A Dijon, le problème est celui de la conscience au sens psychiatrique du terme. Mais ailleurs, il s'agit de conscience morale : les jeunes gens qui partent faire la guerre ont manifestement perdu le sens du bien et du mal. J'en rencontre quelques-uns, chrétiens ou musulmans, qui souffrent de cette disparition des repères ordinaires ; ils ont un travail, une famille, des amis, et il leur arrive de tenir avec conviction des propos délirants - les hommes ne sont jamais allés sur la Lune, les attentats du 11 septembre n'ont jamais eu lieu... Tout est manipulation, tantôt sioniste, tantôt états-unienne. Ils accordent le plus grand intérêt aux propos d'Eric Zemmour et aux provocations de Dieudonné. Impossible de les faire changer d'avis. L'éclipse de la conscience morale est aussi (et peut-être d'abord) une éclipse de la raison. Elle est donc une forme de folie, que l'on ne soigne pas dans les hôpitaux. C'est elle, autant que la maladie mentale, qui fait le lit des violences de demain.

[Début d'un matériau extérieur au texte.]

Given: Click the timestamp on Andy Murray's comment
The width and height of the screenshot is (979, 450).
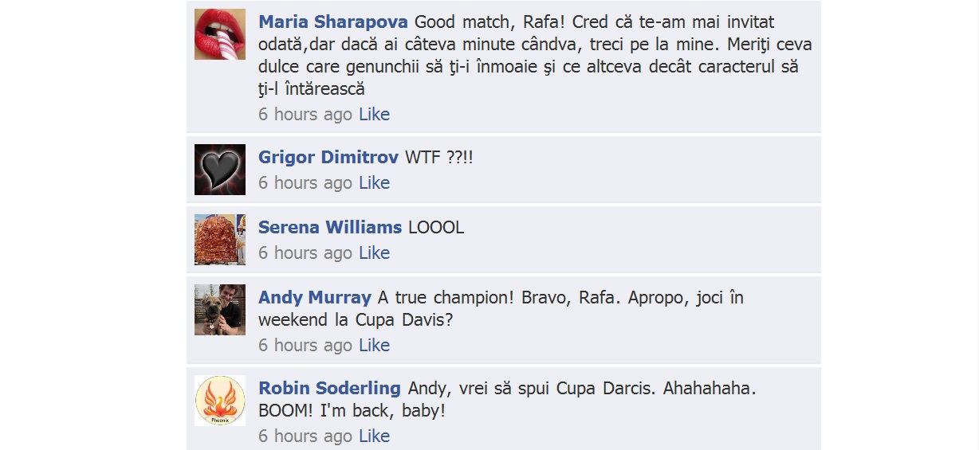Looking at the screenshot, I should click(305, 346).
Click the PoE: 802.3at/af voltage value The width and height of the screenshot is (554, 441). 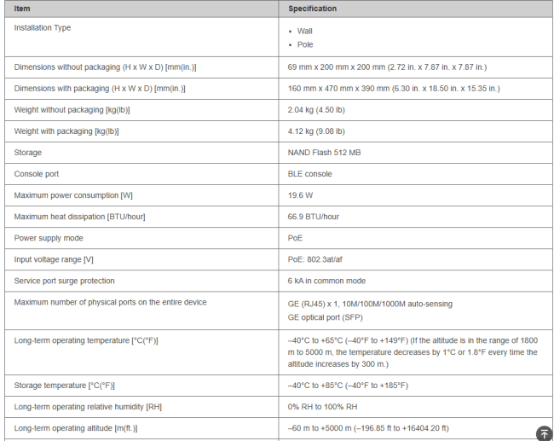click(320, 259)
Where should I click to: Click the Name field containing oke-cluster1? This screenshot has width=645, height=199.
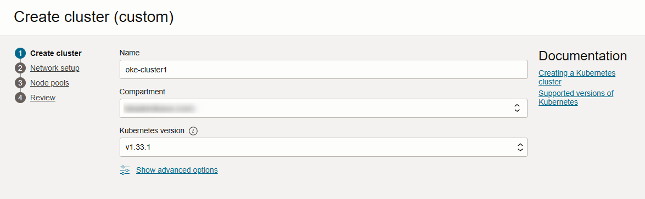(x=323, y=70)
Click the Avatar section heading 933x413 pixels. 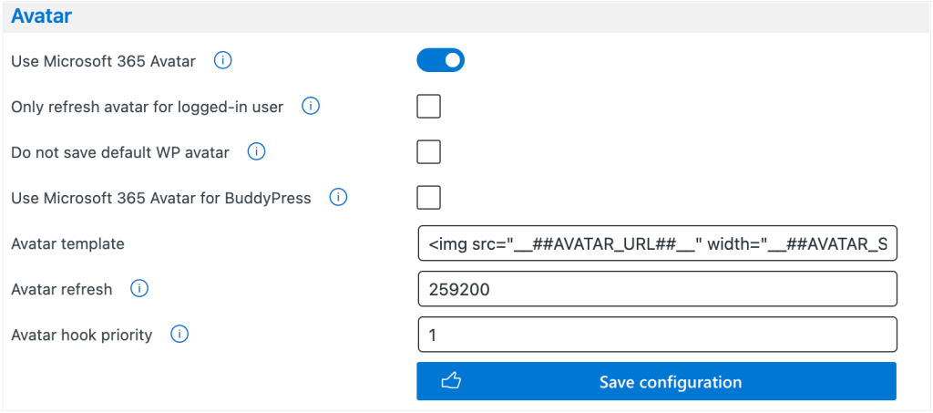[42, 15]
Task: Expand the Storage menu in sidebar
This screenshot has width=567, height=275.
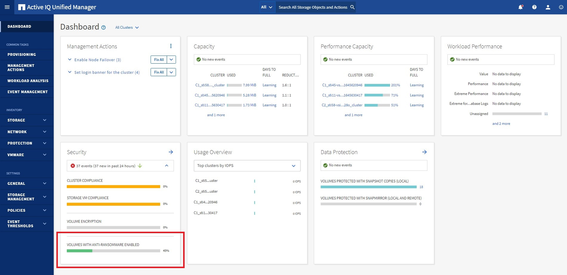Action: 27,120
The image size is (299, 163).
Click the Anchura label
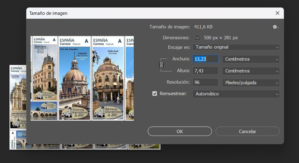pyautogui.click(x=181, y=59)
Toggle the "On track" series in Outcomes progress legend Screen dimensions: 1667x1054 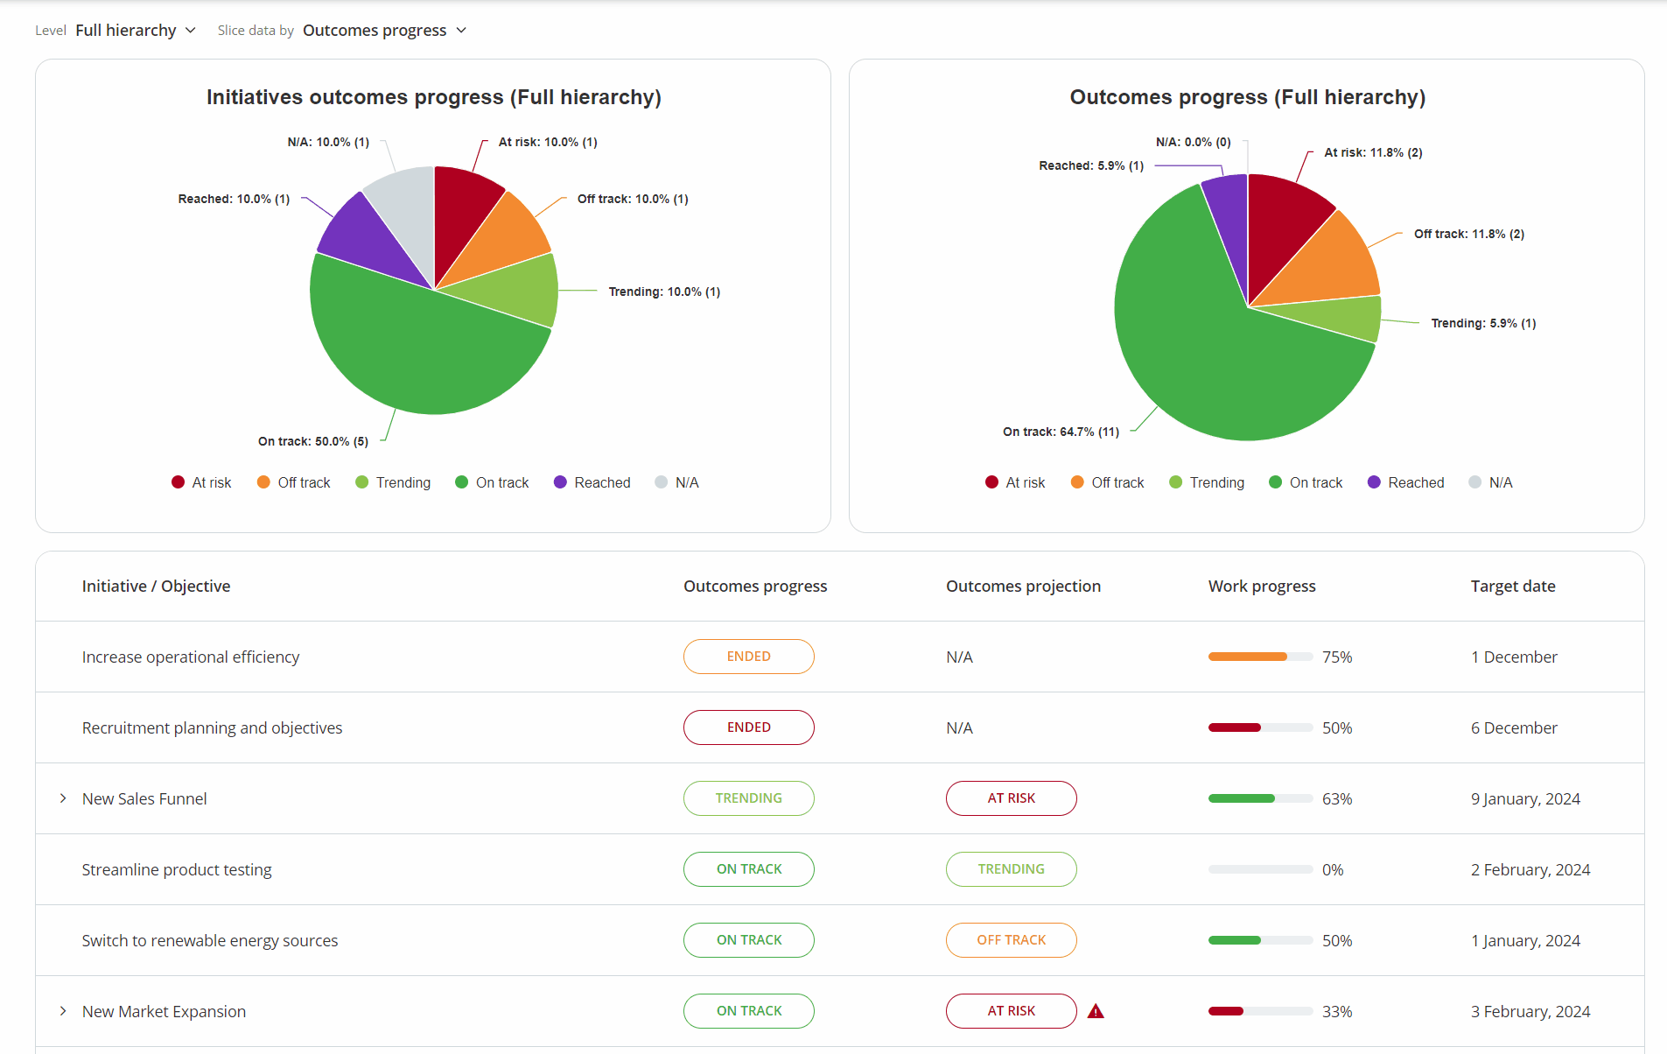(x=1274, y=482)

Dimanche soir, sur la place où se trouvent mon église et le presbytère où j'habite, un fou (de Dieu ?) au volant de sa voiture a grièvement blessé deux paroissiens qui venaient de finir de ranger l'église, après le concert de Noël qu'ils avaient organisé. Le véhicule a terminé sa course folle en faisant neuf autres victimes dans les rues du centre qui commençaient à se vider de leurs chalands dominicaux. L'homme portait la djellabah toute neuve que sa vieille maman lui avait achetée la semaine précédente, a crié Allahou Akbar et fait allusion à la souffrance des enfants palestiniens.
On en sait aujourd'hui plus sur lui : une maladie mentale grave et ancienne, un intérêt soudain manifesté pour l'islam, une compassion extrême et excessive pour les enfants victimes des guerres dans les pays du Proche et du Moyen-Orient. La procureure, qu'on imagine sous une pression augmentée par la présence sur place de deux poids lourds du gouvernement, n'a pas estimé devoir qualifier les faits d'acte de terrorisme (ce qui aurait entraîné la saisine du parquet anti-terroriste, et la possibilité de mener une enquête approfondie).

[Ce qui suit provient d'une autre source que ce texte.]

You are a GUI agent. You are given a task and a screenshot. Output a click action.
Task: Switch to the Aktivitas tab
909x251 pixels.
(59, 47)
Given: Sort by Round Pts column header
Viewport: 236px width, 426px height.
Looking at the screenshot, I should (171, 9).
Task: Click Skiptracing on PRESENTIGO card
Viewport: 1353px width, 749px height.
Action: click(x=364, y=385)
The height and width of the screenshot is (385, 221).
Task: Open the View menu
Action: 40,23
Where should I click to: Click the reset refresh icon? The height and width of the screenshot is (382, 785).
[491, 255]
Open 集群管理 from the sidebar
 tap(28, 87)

La veille, un autre homme, sans doute tout aussi déséquilibré, a agressé des policiers près de Tours. Il s'agit ici de terrorisme, du moins cette conclusion a-t-elle été tirée au vu de l'activité que le meurtrier avait déployée sur Internet, et des liens de son frère avec l'islam radical.

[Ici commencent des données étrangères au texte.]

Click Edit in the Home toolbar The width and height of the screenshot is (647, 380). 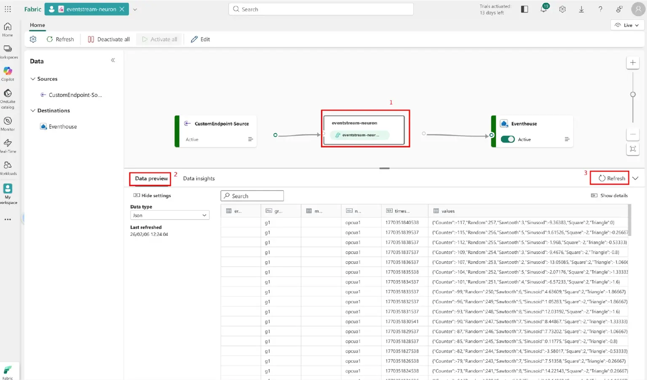tap(201, 39)

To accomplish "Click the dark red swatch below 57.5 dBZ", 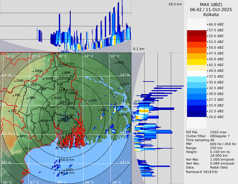I will pyautogui.click(x=196, y=33).
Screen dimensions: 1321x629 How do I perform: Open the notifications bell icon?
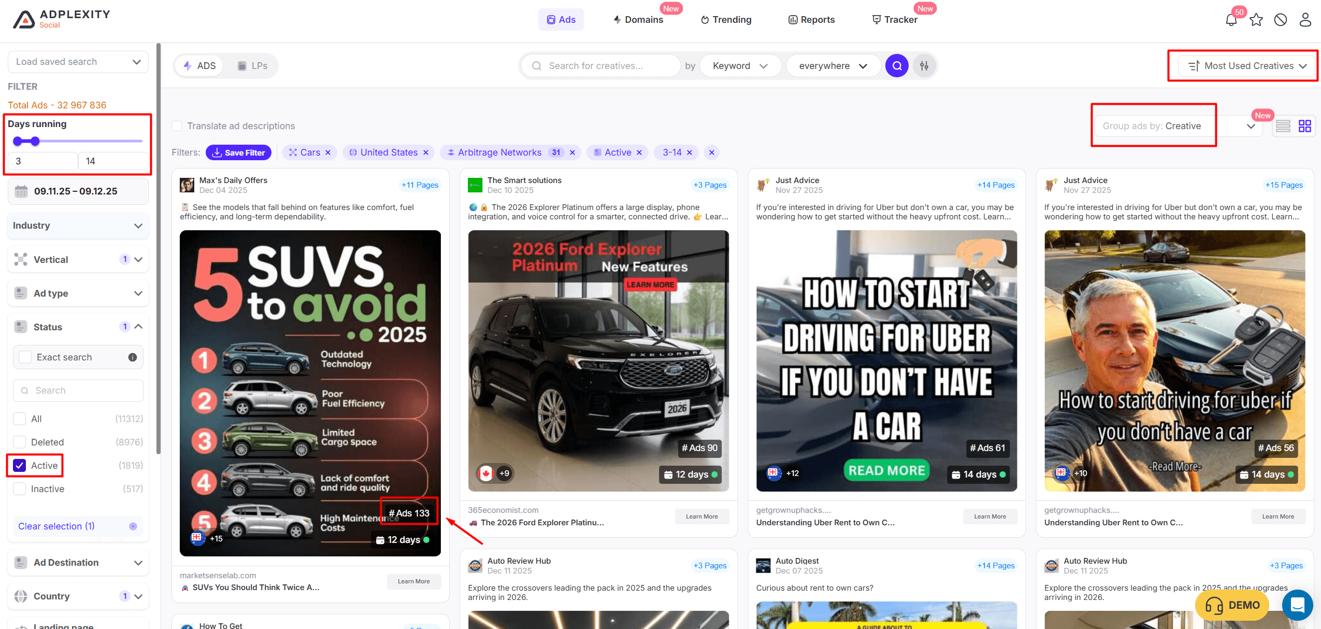pyautogui.click(x=1231, y=20)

On imagine que la qualification des faits a été influencée par des motifs qui leur sont extérieurs : souci de ne pas dramatiser la situation à Dijon, cibles policières à Joué-lès-Tours ainsi que le suggère un intéressant article du Figaro. Le tourangeau a été manifestement en lien avec la nébuleuse islamiste, ce qui n'était pas le cas du dijonnais. Il n'empêche : ainsi que le relève la sénatrice Esther Benbassa (@EstherBenbassa) : "Les derniers actes à Dijon et à Nantes rappellent les fièvres messianiques d'antan auxquelles les personnes fragiles ont toujours été perméables." Ce qui est en cause est, tout autant que la maladie mentale, l'incontestable fait que des leaders religieux appellent à la violence, et que ces appels trouvent un écho dans des consciences troublées.
De quelle fragilité s'agit-il au juste ? et de quelle conscience ?
A Dijon, le problème est celui de la conscience au sens psychiatrique du terme. Mais ailleurs, il s'agit de conscience morale : les jeunes gens qui partent faire la guerre ont manifestement perdu le sens du bien et du mal. J'en rencontre quelques-uns, chrétiens ou musulmans, qui souffrent de cette disparition des repères ordinaires ; ils ont un travail, une famille, des amis, et il leur arrive de tenir avec conviction des propos délirants - les hommes ne sont jamais allés sur la Lune, les attentats du 11 septembre n'ont jamais eu lieu... Tout est manipulation, tantôt sioniste, tantôt états-unienne. Ils accordent le plus grand intérêt aux propos d'Eric Zemmour et aux provocations de Dieudonné. Impossible de les faire changer d'avis. L'éclipse de la conscience morale est aussi (et peut-être d'abord) une éclipse de la raison. Elle est donc une forme de folie, que l'on ne soigne pas dans les hôpitaux. C'est elle, autant que la maladie mentale, qui fait le lit des violences de demain.